## Rows
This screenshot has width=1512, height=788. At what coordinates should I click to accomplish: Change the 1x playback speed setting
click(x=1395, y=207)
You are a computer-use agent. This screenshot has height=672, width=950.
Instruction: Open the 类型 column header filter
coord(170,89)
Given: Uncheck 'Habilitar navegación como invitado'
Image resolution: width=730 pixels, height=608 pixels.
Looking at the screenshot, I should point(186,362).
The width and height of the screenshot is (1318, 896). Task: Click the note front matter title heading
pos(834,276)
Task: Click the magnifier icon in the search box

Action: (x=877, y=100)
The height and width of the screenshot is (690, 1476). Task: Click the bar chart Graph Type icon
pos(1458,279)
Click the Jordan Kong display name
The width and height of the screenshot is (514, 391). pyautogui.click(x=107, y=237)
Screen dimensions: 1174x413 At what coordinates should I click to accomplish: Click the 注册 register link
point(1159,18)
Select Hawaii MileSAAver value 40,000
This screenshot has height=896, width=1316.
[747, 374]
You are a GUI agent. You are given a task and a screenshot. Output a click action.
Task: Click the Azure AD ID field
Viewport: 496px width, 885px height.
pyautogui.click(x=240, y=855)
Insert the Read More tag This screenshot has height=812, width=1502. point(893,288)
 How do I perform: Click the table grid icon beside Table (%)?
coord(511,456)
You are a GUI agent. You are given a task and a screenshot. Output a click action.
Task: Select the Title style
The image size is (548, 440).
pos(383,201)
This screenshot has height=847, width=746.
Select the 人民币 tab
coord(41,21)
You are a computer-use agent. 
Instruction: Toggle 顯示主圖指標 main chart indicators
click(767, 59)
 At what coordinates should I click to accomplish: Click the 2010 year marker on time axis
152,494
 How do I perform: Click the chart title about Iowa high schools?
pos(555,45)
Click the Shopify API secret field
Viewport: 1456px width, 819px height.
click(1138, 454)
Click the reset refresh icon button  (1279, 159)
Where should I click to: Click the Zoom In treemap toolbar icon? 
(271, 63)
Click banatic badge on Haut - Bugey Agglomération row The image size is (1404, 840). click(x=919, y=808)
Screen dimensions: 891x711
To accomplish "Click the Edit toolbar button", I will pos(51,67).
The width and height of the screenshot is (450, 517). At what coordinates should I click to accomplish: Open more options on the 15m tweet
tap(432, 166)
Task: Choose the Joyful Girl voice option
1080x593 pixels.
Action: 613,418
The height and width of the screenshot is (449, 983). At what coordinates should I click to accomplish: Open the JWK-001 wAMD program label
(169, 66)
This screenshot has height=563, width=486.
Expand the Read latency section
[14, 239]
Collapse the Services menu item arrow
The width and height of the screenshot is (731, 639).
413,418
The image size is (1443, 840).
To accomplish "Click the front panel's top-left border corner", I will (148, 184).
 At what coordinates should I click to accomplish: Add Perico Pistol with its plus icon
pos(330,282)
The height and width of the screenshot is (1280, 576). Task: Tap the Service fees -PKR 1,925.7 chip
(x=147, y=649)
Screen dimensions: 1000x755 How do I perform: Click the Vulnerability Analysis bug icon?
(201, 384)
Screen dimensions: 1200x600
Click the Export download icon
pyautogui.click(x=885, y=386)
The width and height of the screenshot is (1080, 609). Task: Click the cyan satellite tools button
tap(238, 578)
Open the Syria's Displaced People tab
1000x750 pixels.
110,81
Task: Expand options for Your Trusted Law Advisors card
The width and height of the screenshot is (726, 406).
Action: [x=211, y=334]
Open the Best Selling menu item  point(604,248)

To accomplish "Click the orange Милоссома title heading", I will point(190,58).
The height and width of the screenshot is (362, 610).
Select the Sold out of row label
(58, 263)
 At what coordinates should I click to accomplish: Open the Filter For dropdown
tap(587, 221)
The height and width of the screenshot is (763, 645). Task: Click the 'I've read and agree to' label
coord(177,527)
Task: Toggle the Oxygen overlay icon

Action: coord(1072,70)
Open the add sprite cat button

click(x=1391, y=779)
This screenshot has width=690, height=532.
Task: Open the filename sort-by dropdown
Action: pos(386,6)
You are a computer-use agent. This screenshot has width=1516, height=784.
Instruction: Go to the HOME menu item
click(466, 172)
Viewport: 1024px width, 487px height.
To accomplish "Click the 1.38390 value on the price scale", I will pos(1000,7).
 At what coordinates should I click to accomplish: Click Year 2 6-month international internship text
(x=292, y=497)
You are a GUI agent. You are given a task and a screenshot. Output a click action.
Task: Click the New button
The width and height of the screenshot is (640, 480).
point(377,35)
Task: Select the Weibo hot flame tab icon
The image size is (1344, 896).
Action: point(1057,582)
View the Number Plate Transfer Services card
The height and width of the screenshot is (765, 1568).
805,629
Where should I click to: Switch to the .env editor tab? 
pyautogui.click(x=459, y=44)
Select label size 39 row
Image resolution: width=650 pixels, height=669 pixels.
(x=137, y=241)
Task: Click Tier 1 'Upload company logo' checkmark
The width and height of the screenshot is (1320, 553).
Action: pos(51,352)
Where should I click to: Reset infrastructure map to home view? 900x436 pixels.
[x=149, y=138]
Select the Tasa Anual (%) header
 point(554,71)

## Exercise objective
Swap every "GUI agent" in the items above for "desktop assistant" and give all the items again with nothing else changed.

## Exercise solution
This screenshot has width=1512, height=788. At what coordinates should I click to accomplish: Change the 1x playback speed setting
click(x=1395, y=207)
You are a computer-use agent. This screenshot has height=672, width=950.
Instruction: Open the 类型 column header filter
coord(170,89)
Given: Uncheck 'Habilitar navegación como invitado'
Image resolution: width=730 pixels, height=608 pixels.
Looking at the screenshot, I should point(186,362).
The width and height of the screenshot is (1318, 896). Task: Click the note front matter title heading
pos(834,276)
Task: Click the magnifier icon in the search box

Action: (x=877, y=100)
The height and width of the screenshot is (690, 1476). Task: Click the bar chart Graph Type icon
pos(1458,279)
Click the Jordan Kong display name
The width and height of the screenshot is (514, 391). pyautogui.click(x=107, y=237)
Screen dimensions: 1174x413 At what coordinates should I click to accomplish: Click the 注册 register link
point(1159,18)
Select Hawaii MileSAAver value 40,000
This screenshot has height=896, width=1316.
[747, 374]
You are a desktop assistant. You are given a task and a screenshot. Output a click action.
Task: Click the Azure AD ID field
Viewport: 496px width, 885px height.
pyautogui.click(x=240, y=855)
Insert the Read More tag This screenshot has height=812, width=1502. point(893,288)
 How do I perform: Click the table grid icon beside Table (%)?
coord(511,456)
You are a desktop assistant. You are given a task and a screenshot. Output a click action.
Task: Select the Title style
The image size is (548, 440).
pos(383,201)
This screenshot has height=847, width=746.
Select the 人民币 tab
coord(41,21)
You are a computer-use agent. 
Instruction: Toggle 顯示主圖指標 main chart indicators
click(767, 59)
 At what coordinates should I click to accomplish: Click the 2010 year marker on time axis
152,494
 How do I perform: Click the chart title about Iowa high schools?
pos(555,45)
Click the Shopify API secret field
Viewport: 1456px width, 819px height.
click(1138, 454)
Click the reset refresh icon button  (1279, 159)
Where should I click to: Click the Zoom In treemap toolbar icon? 
(271, 63)
Click banatic badge on Haut - Bugey Agglomération row The image size is (1404, 840). click(x=919, y=808)
Screen dimensions: 891x711
To accomplish "Click the Edit toolbar button", I will pos(51,67).
The width and height of the screenshot is (450, 517). At what coordinates should I click to accomplish: Open more options on the 15m tweet
tap(432, 166)
Task: Choose the Joyful Girl voice option
1080x593 pixels.
Action: 613,418
The height and width of the screenshot is (449, 983). At what coordinates should I click to accomplish: Open the JWK-001 wAMD program label
(169, 66)
This screenshot has height=563, width=486.
Expand the Read latency section
[14, 239]
Collapse the Services menu item arrow
The width and height of the screenshot is (731, 639).
413,418
The image size is (1443, 840).
To accomplish "Click the front panel's top-left border corner", I will (148, 184).
 At what coordinates should I click to accomplish: Add Perico Pistol with its plus icon
pos(330,282)
The height and width of the screenshot is (1280, 576). Task: Tap the Service fees -PKR 1,925.7 chip
(x=147, y=649)
Screen dimensions: 1000x755 How do I perform: Click the Vulnerability Analysis bug icon?
(201, 384)
Screen dimensions: 1200x600
Click the Export download icon
pyautogui.click(x=885, y=386)
The width and height of the screenshot is (1080, 609). Task: Click the cyan satellite tools button
tap(238, 578)
Open the Syria's Displaced People tab
1000x750 pixels.
110,81
Task: Expand options for Your Trusted Law Advisors card
The width and height of the screenshot is (726, 406).
Action: [x=211, y=334]
Open the Best Selling menu item  point(604,248)

To accomplish "Click the orange Милоссома title heading", I will point(190,58).
The height and width of the screenshot is (362, 610).
Select the Sold out of row label
(58, 263)
 At what coordinates should I click to accomplish: Open the Filter For dropdown
tap(587, 221)
The height and width of the screenshot is (763, 645). Task: Click the 'I've read and agree to' label
coord(177,527)
Task: Toggle the Oxygen overlay icon

Action: coord(1072,70)
Open the add sprite cat button

click(x=1391, y=779)
This screenshot has width=690, height=532.
Task: Open the filename sort-by dropdown
Action: pos(386,6)
You are a computer-use agent. This screenshot has width=1516, height=784.
Instruction: Go to the HOME menu item
click(466, 172)
Viewport: 1024px width, 487px height.
To accomplish "Click the 1.38390 value on the price scale", I will pos(1000,7).
 At what coordinates should I click to accomplish: Click Year 2 6-month international internship text
(x=292, y=497)
You are a desktop assistant. You are given a task and a screenshot. Output a click action.
Task: Click the New button
The width and height of the screenshot is (640, 480).
point(377,35)
Task: Select the Weibo hot flame tab icon
The image size is (1344, 896).
Action: point(1057,582)
View the Number Plate Transfer Services card
The height and width of the screenshot is (765, 1568).
805,629
Where should I click to: Switch to the .env editor tab? 
pyautogui.click(x=459, y=44)
Select label size 39 row
Image resolution: width=650 pixels, height=669 pixels.
(x=137, y=241)
Task: Click Tier 1 'Upload company logo' checkmark
The width and height of the screenshot is (1320, 553).
Action: pos(51,352)
Where should I click to: Reset infrastructure map to home view? 900x436 pixels.
[x=149, y=138]
Select the Tasa Anual (%) header
 point(554,71)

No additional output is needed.